Wednesday, October 14, 2009

Tweak (copy)

In this season of scary, my last two booktalks discussed a town lost to methamphetamines (meth) and the dangers lurking in our plant world. Combining their messages, I began to wonder if meth occurs naturally in the plant world and ran across a Wikipedia entry claiming it does.

“Methamphetamine has been reported to occur naturally in Acacia berlandieri and possibly Acacia rigidula, trees which grow in west Texas.”

Yes, I am skeptical. I find a normal path’s reversal odd since drugs derive from plants rather than researchers finding them in plants after they are synthesized. It could happen, I guess, but the path to drug use is happening and rather scary.

Two more books to scare you are Beautiful Boy: A Father's Journey through His Son's Addiction by David Sheff and Tweak: Growing Up on Methamphetamines by Nic Sheff. The father and son actually wrote the separate memoirs at the same time. They also stopped writing about the same time when David suffered a brain hemorrhage and Nic relapsed into abuse.

The two recovered and finished their perspective manuscripts and decided to let each other read them before publication. David felt it was a fair arrangement since Nic’s abuse had hurt family and friends and he did not want Nic’s book to hurt anyone else. The experience brought them together and both books were published in February, 2008.

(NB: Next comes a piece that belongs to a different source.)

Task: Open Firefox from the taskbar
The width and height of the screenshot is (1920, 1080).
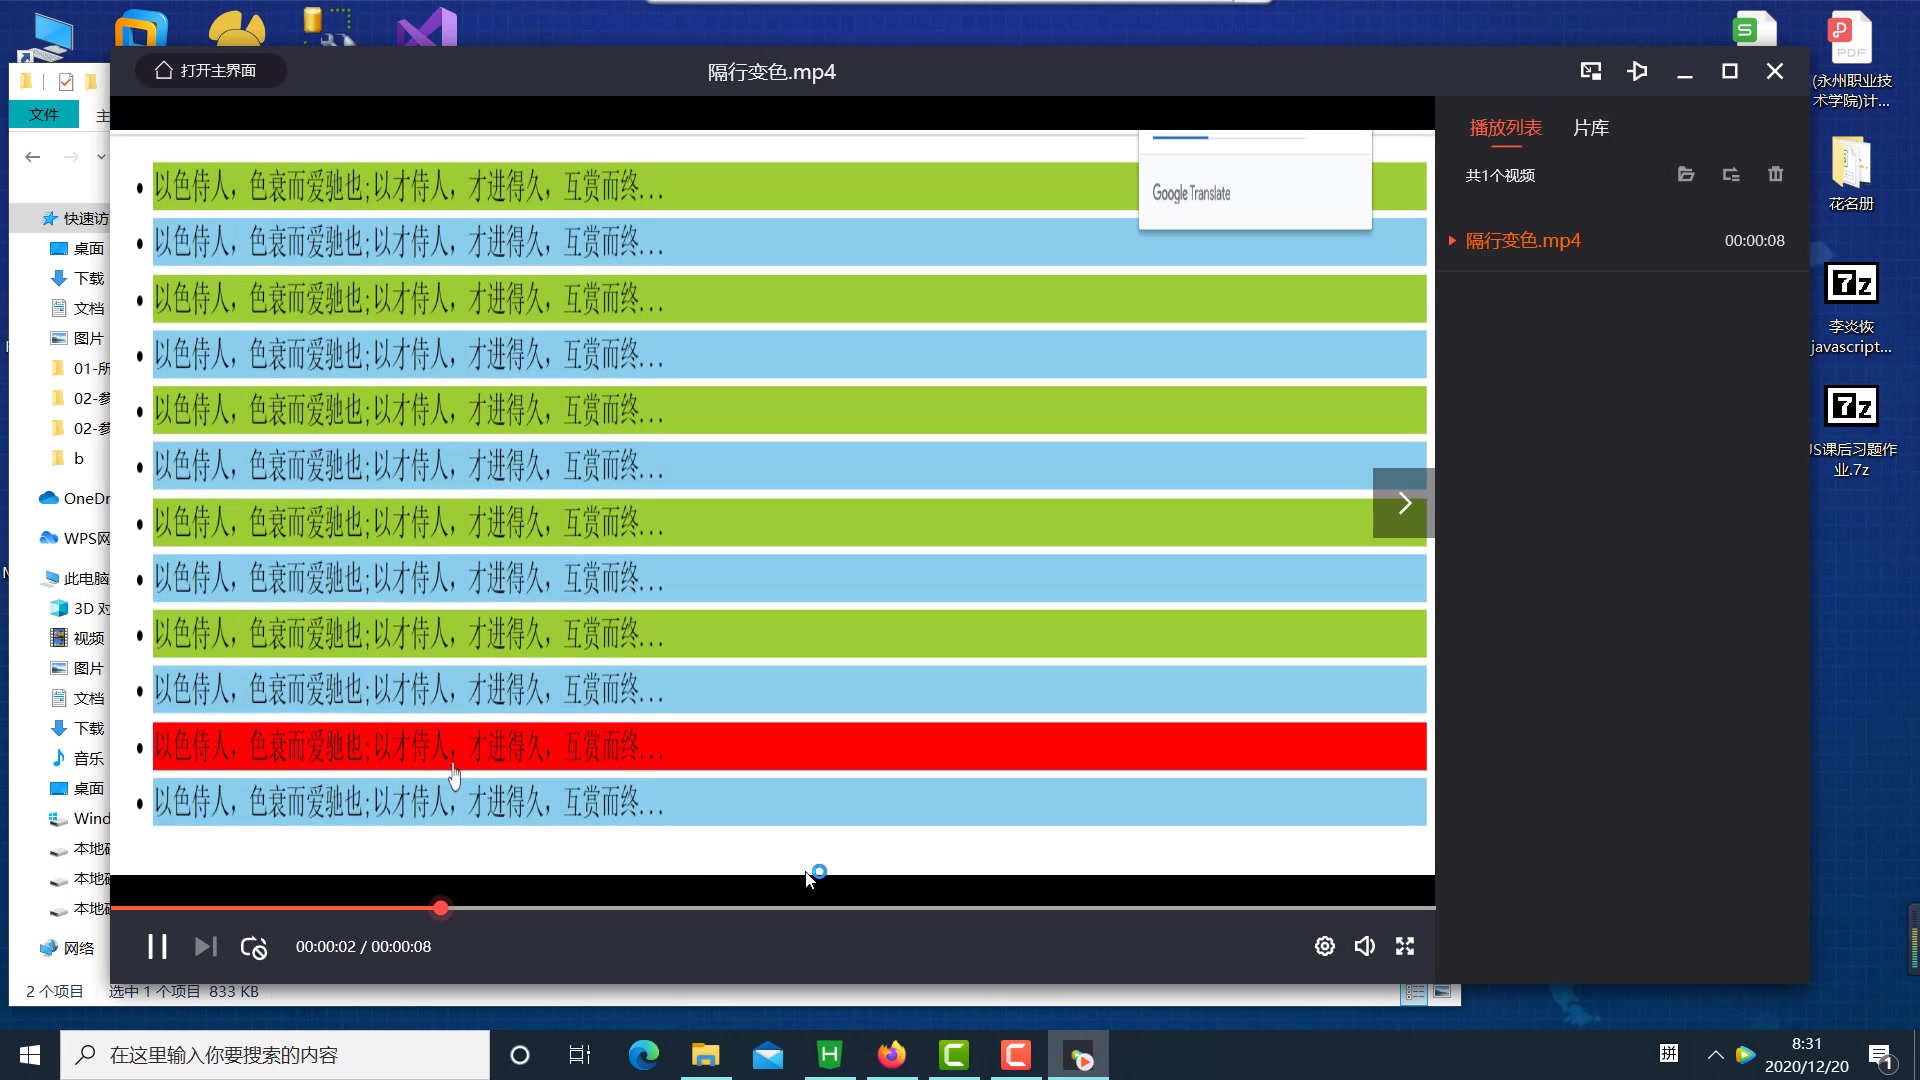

In Beautiful Boy we see every parent’s nightmare happening to David as he watches his bright, talented son descend into drugs. David prescribes to the tough love method and just before Nic hits bottom during the writing relapse, David is ready to say, “No, I will not give you money and contact your sponsor.”

By reading both books, readers will get a full understanding of secrets. For example, David claims his son was 17 when he started experimenting with drugs, but in Tweak we find Nic is 11 when he starts. They both claim it is the meth that brought Nic to his lowest, but I found Nic to be more enamored with heroin. It is odd to read how Nic associates the heroin “nod” to being cool and the meth “tweak” to being messed up. I am left wondering if heroin lurks in his future.

Whatever one may think of meth and books about the subject, these two are very useful sources. Whether one finds themselves on the path of patience with a user or the path of abuse, these two books are rough but arrive at hope.